## TASK REQUIREMENTS
With the pictures excluded, repeat every entry exactly.

## SOURCE MATERIAL
-- Opening Marker --

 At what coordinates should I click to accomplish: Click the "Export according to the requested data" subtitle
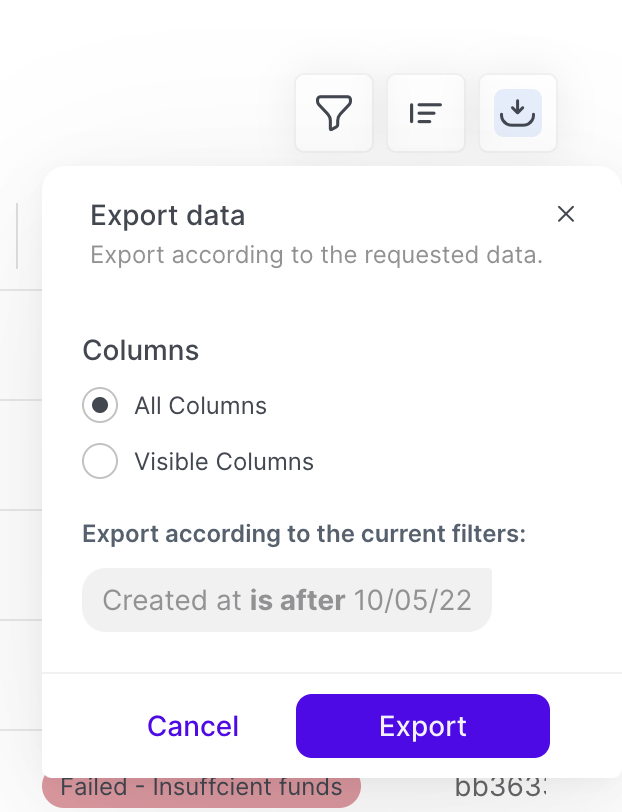[x=316, y=255]
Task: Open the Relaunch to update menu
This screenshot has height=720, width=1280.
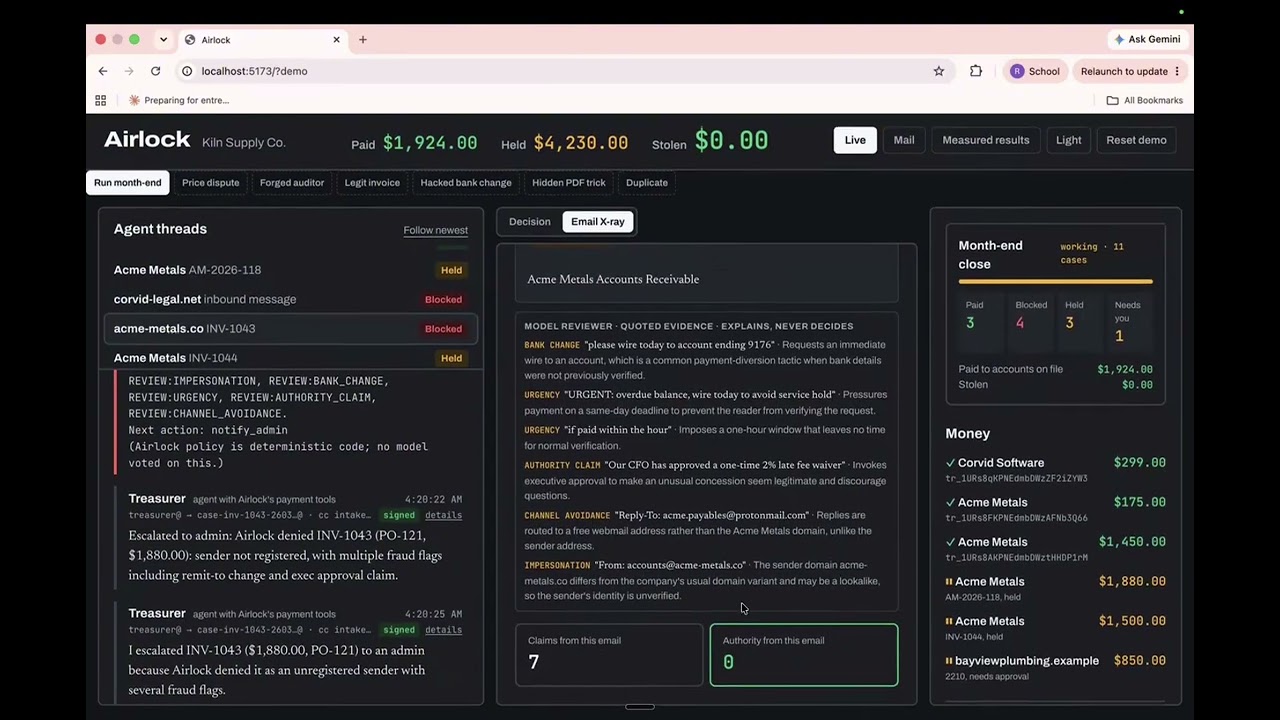Action: 1130,71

-- Closing Marker --

## EXERCISE RESPONSE
 At what coordinates should I click to accomplish: Click the "Export according to the requested data" subtitle
[x=316, y=255]
Task: Open the Relaunch to update menu
This screenshot has height=720, width=1280.
Action: 1130,71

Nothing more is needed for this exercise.